* Stored items *
....

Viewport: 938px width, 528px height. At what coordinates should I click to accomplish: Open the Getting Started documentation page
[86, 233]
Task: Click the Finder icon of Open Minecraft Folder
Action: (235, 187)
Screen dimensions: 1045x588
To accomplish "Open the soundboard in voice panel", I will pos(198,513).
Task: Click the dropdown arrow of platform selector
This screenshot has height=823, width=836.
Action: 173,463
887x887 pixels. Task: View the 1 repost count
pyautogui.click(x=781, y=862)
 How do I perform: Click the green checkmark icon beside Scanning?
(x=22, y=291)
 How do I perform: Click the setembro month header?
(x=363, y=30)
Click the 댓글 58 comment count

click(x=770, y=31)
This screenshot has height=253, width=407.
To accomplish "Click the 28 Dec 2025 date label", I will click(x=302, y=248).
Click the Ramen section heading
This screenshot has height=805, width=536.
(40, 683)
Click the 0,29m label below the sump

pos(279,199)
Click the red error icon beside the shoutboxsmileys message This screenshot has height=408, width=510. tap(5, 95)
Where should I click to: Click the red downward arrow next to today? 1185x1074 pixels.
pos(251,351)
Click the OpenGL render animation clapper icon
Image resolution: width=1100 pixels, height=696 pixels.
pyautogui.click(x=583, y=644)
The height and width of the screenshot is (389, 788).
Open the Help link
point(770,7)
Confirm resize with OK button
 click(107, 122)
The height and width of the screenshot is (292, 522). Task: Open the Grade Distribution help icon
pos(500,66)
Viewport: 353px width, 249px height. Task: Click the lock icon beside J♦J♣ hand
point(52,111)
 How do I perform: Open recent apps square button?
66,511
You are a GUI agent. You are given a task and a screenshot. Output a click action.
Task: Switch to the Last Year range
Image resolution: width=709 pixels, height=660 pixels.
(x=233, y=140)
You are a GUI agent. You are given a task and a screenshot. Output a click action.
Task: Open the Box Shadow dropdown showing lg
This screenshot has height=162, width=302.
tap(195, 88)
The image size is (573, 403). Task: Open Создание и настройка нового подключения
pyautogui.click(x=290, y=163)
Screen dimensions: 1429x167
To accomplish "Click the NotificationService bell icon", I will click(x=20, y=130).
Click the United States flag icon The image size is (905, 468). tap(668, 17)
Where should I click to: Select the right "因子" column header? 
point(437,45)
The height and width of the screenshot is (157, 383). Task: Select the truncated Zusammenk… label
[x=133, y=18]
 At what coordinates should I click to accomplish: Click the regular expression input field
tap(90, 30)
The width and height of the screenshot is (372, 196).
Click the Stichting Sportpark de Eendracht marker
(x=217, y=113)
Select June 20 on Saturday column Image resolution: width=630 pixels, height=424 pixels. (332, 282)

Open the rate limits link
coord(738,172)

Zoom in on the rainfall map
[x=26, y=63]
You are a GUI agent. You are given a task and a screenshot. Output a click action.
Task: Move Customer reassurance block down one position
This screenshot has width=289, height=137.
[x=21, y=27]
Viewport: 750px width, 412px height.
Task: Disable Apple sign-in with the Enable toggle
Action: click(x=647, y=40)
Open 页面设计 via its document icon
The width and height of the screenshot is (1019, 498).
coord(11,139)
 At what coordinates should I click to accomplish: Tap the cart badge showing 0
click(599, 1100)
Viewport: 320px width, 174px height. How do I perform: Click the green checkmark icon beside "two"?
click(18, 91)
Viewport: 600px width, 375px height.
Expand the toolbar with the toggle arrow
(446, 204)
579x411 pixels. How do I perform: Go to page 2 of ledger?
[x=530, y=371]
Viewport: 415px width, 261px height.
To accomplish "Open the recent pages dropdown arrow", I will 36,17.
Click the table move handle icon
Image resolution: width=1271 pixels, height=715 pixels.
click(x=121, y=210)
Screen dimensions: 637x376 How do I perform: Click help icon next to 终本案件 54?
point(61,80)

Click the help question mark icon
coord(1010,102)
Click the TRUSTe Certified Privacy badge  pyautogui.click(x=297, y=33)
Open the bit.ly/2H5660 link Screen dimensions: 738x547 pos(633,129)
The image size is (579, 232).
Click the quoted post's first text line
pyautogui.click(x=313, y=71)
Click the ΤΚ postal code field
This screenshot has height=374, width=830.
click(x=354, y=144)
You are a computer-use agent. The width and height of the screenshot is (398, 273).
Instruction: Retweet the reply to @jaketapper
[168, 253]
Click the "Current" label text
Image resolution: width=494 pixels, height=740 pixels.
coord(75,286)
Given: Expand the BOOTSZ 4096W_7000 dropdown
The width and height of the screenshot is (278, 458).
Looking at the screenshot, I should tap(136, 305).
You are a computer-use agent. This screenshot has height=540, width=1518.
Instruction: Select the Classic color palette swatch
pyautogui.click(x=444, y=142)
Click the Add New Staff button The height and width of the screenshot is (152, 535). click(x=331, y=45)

....

* Your task *
How many lines of the records contain the word "dropdown"? Reply with the number and nothing else.

* Response to the task *
4